*WORK REQUEST*.
For each statement, say whether the forum thread below agrees with it. Answer yes or no and quote the deciding words of the thread.
1. The first poster saw the emails because her husband had left his email account open.
2. The reply advises confronting the husband before printing off the email exchange.
3. The ex girlfriend lives in Germany.

*SOURCE PASSAGE*.
==========
# Help! Husband Emailing Ex



## mountaingirl00 (Feb 22, 2012)

My husband left his email account open. I went to use the computer and noticed his email account open. I clicked on the inbox and seen an email from an ex girlfriend. I then read past emailed exchanged. My husband told her he wished to see her face to face one day, their time together was magical and talking to her makes a part of him feel a live. 

I'm hurt and feel betrayed. Do I confront him? I know he will be mad I read the email. What do I say? It's driving me crazy!


----------



## ing (Mar 26, 2011)

This is an emotional affair. You have every right to feel betrayed. You have been.
It sounds like he is fishing for sex with her. Sorry.

Your husband has lost any rights to privacy the moment he did this. He went behind your back and contacted his Ex. He has kept it secret and told her that she makes him feel alive..

Okay . Now the tough bit. He will lie to you about this and he will try and minimise it. You can no longer trust him. I'm sorry but this is the beginning of a long hard road.

Your next job is to find out quickly the extend of this. Act fast though because EA's have a nasty habit of very quickly escalating .
A little bit of protection for you goes in place now. You will need to be sure it has ended and you can't take his word. 

1. Install a keylogger on that computer.
2. Print off the email exchange.

AFTER this.

Confront. Do not accept any angry bull****. He needs to say he will have NO CONTACT with this woman. 
More later..


----------



## mountaingirl00 (Feb 22, 2012)

Thank you! This confirms what I'm feeling it right. Another piece of the story... my husband is addicted to porn. ;-( We recently discussed this and he decided he was going to go to therapy because he wanted to be a better husband. 

I did install key logger and so far the emails incident, but I felt my husband was looking for sex. However, I know the girl lives in Germany, but feel my husband is fishing for more. Oh, after installing the key logger I found out his password is her last name. ;-(


----------



## mountaingirl00 (Feb 22, 2012)
==========
Stored data entries
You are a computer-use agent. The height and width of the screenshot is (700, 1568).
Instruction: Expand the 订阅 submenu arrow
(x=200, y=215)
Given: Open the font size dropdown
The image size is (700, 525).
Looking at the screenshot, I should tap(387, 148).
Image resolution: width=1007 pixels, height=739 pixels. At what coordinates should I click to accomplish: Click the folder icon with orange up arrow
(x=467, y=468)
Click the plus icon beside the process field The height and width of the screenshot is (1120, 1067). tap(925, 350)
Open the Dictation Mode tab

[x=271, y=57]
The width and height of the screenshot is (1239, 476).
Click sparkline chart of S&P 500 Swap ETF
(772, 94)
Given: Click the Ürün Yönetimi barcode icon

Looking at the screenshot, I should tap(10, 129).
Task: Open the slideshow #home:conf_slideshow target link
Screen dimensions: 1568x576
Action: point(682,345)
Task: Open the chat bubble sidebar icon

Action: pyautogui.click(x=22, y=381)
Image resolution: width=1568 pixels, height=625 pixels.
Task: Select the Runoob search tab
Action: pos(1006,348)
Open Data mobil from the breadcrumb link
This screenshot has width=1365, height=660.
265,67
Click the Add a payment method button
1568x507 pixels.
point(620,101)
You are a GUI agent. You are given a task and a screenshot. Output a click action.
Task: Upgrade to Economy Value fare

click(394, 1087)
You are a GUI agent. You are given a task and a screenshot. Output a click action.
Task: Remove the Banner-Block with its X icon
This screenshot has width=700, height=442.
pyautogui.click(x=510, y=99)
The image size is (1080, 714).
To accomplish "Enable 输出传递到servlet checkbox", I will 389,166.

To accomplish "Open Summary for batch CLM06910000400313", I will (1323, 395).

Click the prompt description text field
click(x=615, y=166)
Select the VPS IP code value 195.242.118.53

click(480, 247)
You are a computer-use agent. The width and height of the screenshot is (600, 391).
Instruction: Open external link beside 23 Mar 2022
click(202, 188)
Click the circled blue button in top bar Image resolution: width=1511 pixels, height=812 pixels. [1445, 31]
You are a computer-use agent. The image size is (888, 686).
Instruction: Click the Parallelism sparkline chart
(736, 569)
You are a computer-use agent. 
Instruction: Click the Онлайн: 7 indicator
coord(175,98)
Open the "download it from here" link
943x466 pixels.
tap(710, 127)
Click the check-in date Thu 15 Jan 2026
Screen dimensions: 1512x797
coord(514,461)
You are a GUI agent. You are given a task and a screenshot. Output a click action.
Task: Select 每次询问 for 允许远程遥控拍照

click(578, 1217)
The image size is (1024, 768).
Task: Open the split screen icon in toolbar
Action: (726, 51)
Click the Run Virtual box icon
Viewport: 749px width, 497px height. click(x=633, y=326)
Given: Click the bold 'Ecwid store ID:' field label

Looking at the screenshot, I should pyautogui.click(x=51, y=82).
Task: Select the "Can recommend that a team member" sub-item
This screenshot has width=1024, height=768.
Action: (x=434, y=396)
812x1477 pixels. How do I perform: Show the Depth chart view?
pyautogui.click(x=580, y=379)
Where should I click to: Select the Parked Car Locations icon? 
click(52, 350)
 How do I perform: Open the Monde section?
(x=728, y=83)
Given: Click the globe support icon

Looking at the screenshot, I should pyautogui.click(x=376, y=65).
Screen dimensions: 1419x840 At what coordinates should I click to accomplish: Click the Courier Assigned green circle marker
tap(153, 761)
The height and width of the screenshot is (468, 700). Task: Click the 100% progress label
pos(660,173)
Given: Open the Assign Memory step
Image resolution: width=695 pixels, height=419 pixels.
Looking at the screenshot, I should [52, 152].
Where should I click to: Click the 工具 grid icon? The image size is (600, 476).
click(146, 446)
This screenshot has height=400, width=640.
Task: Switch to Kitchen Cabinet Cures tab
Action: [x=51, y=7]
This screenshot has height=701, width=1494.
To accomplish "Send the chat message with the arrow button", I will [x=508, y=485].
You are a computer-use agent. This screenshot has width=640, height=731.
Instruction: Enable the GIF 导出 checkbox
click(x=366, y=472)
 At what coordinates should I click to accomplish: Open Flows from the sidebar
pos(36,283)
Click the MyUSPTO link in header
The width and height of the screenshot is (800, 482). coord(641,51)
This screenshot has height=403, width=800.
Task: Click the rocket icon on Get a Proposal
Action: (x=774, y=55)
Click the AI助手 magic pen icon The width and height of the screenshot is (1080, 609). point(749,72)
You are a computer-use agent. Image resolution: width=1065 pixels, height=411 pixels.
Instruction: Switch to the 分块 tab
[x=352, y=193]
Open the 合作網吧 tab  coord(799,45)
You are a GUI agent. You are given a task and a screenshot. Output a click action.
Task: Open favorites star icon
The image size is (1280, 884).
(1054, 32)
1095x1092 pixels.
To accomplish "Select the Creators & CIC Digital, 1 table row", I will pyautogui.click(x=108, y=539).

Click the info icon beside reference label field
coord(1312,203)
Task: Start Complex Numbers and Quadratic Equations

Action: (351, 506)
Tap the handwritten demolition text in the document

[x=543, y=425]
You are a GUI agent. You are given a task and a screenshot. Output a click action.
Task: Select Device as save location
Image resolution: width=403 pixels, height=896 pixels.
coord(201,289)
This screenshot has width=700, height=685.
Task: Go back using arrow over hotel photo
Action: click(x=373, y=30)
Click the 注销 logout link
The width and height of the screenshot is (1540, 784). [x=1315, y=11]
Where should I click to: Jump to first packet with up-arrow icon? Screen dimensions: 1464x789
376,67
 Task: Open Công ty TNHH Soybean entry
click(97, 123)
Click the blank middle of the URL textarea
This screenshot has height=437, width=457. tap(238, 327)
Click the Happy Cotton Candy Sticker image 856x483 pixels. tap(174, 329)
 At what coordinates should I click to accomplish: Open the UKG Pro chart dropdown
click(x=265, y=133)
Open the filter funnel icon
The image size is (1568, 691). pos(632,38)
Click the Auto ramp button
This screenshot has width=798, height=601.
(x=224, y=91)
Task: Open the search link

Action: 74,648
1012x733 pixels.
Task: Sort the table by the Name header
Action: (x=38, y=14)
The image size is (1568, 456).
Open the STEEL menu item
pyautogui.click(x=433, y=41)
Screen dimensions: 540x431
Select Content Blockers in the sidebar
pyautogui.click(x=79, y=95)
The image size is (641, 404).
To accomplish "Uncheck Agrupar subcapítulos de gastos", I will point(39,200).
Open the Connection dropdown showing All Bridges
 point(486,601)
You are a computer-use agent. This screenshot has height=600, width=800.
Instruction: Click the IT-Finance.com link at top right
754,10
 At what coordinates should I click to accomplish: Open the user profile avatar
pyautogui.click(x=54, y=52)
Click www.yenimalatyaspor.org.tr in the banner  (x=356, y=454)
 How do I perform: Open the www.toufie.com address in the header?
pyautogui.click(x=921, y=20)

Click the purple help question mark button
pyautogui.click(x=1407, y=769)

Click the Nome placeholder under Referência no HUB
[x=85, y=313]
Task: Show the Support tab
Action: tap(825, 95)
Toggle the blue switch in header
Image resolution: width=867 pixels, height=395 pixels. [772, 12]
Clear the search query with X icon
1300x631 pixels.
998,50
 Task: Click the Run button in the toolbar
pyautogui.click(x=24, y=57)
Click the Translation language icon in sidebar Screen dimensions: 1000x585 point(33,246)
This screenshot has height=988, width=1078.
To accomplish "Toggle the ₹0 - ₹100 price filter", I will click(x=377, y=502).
==========
*ANSWER TO THIS PROBLEM*.
1. Yes: "My husband left his email account open."
2. No: "2. Print off the email exchange." followed by "AFTER this." and "Confront."
3. Yes: "I know the girl lives in Germany"